EXERCISE BRIEF: From the listing that follows, extract every line and set it down unaltered.

SUPPLIED INFORMATION:
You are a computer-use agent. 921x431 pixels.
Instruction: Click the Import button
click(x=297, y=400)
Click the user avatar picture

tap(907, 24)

RESULT OF THIS TASK:
You are a computer-use agent. 921x431 pixels.
Instruction: Click the Import button
click(x=297, y=400)
Click the user avatar picture

tap(907, 24)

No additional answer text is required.